I Shot The Sheriff's success was also a second of the card for Townend, enabling the 2011 champion jockey to keep within striking distance of Ruby Walsh on 66 wins. Walsh, upstaged on the day by his Irish Grand National-winning sister Katie, also bagged a brace to bypass the sidelined Mark Walsh to lead the table on 70.
"He's a horse with plenty of pace and early on I was looking at him thinking maybe I should have run him over two miles instead," Martin quipped of Malcolm Denmark's I Shot The Sheriff. "He might go to Punchestown if there is enough cut in the ground."
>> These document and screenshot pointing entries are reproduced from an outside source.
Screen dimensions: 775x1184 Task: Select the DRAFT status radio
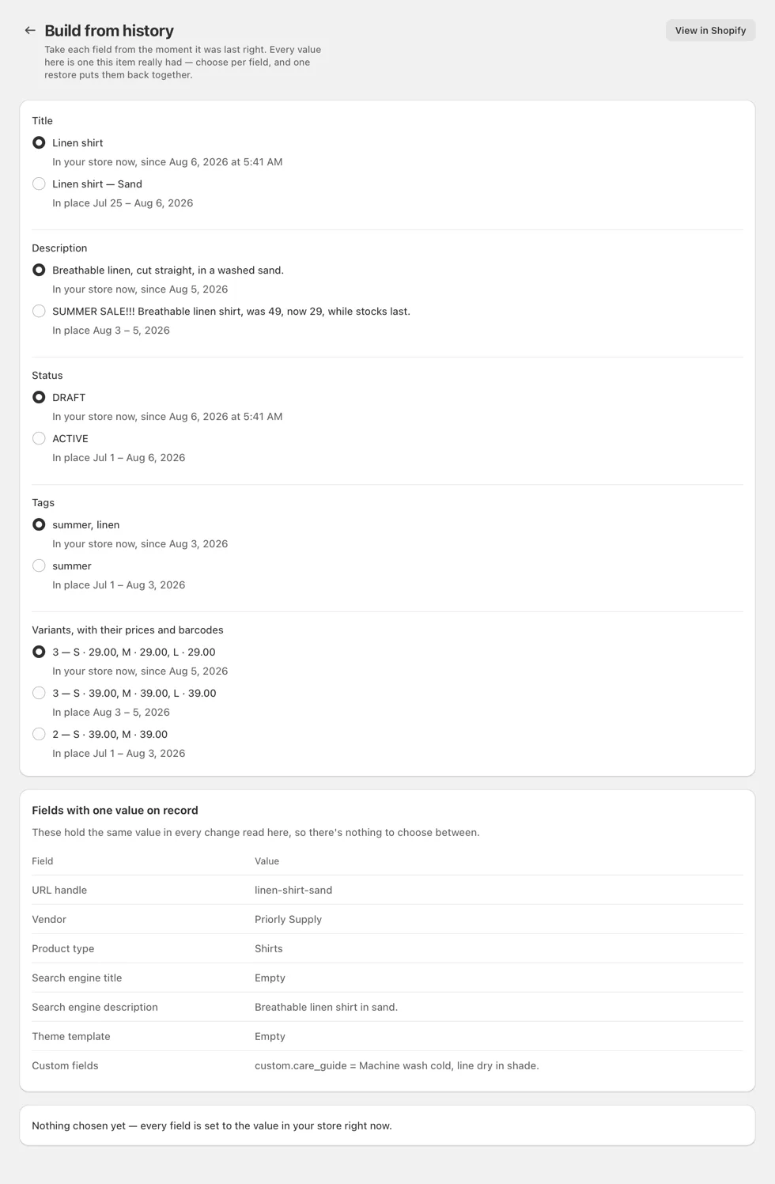click(39, 397)
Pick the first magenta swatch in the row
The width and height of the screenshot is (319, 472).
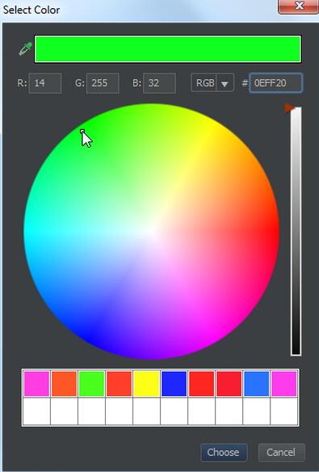pos(36,383)
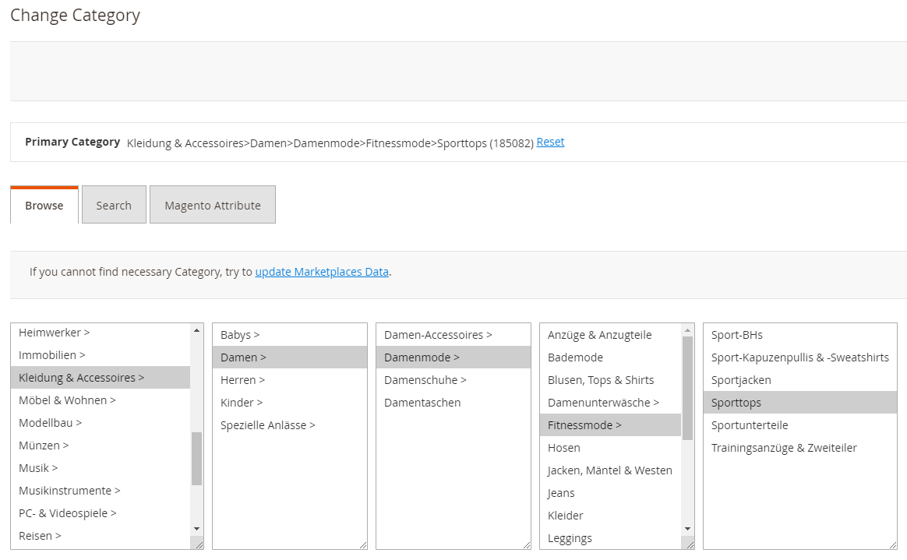Open the update Marketplaces Data link

pyautogui.click(x=322, y=272)
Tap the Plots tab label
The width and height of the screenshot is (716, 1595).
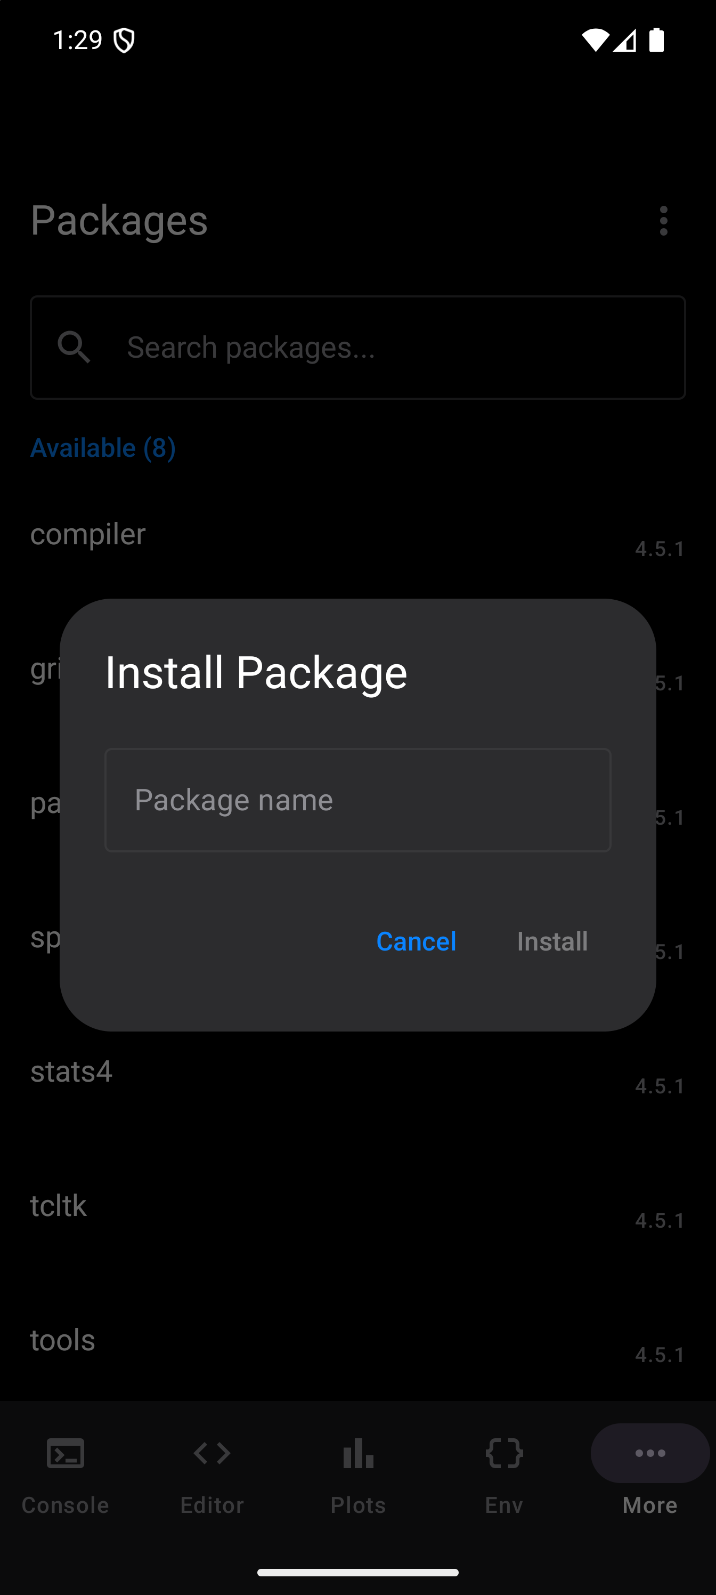(358, 1505)

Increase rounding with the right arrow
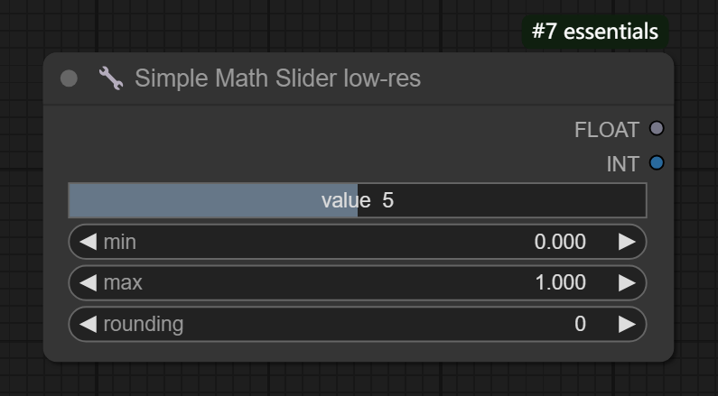627,324
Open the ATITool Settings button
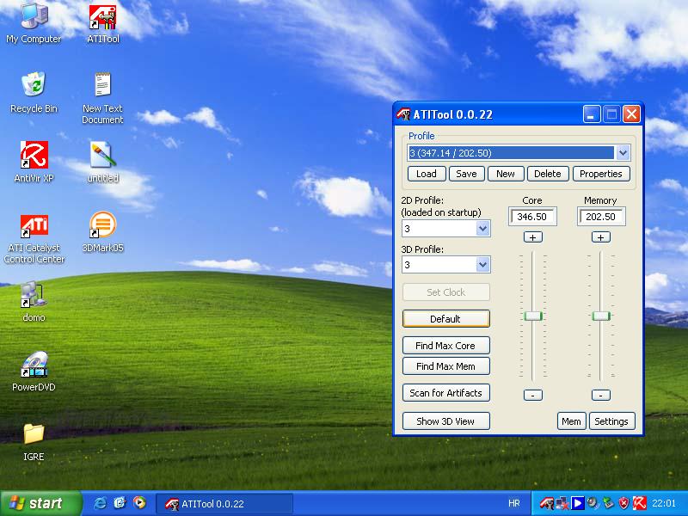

Martin's Dedigout stretched its unbeaten record in 2015 to three with a stylish triumph in the preceding Keelings Irish Strawberry Hurdle. The local Moynalvey-based handler was saddling the nine-year-old to a third Grade Two success on the spin, with Paul Carberry nearly as motionless as Townend in deputising for the suspended Bryan Cooper.
It was the Gigginstown Stud-owned mud-lover's 10th win in all, an admirable feat given that he returned from a year on the sidelines here in December. Carberry caressed him home by three lengths from last year's 11-year-old winner Thousand Stars, which ran a blinder on its return.
"He was always a very promising horse but things just didn't work out for him," Martin said of the 2/1 market leader. "He chipped his knee here the December before last so it's great to have him back."
Of his fellow Meath man's characteristically nonchalant steer, he added: "That's just Carberry. He just sits up there and gives them a squeeze at the right time."
Townend initiated his 39/1 brace when the supposed Willie Mullins second string Buiseness Sivola broke its duck at the fifth time of asking over flights with a decisive win in the REA Grimes Property Consultants Hurdle, the duo's second successive win in the Grade Three.
Mullins then watched Sempre Medici sluice up under Walsh in the Rathbarry and Glenview Studs Novices Hurdle. Rich Ricci's five-year-old hadn't won in three outings since its facile hurdle debut at Cork in November, but he led on the bit two-out here en route to justifying strong morning support by five-and-a-half-lengths.
"He was sixth in the County Hurdle and the experience of that stood to him here," the champion trainer said of the 9/4 favourite.
The irrepressible Carlow-based genius completed his own 31.5/1 treble when Walsh guided the long odds-on Vroum Vroum Mag to a bloodless 13-length demolition in the Grade Three mares' chase.
"We'll try and find something in Punchestown for her," he said of Ricci's rising star, before hinting that he could give her an entry in the mares' Grade One hurdle there.
Mullins and Martin departed with 75pc of the eight races, but the Tipperary father and son duo of John and Martin Burke got in on the act when Aurora Bell clung on by a short-head from Mallards In Flight in the novices' handicap chase.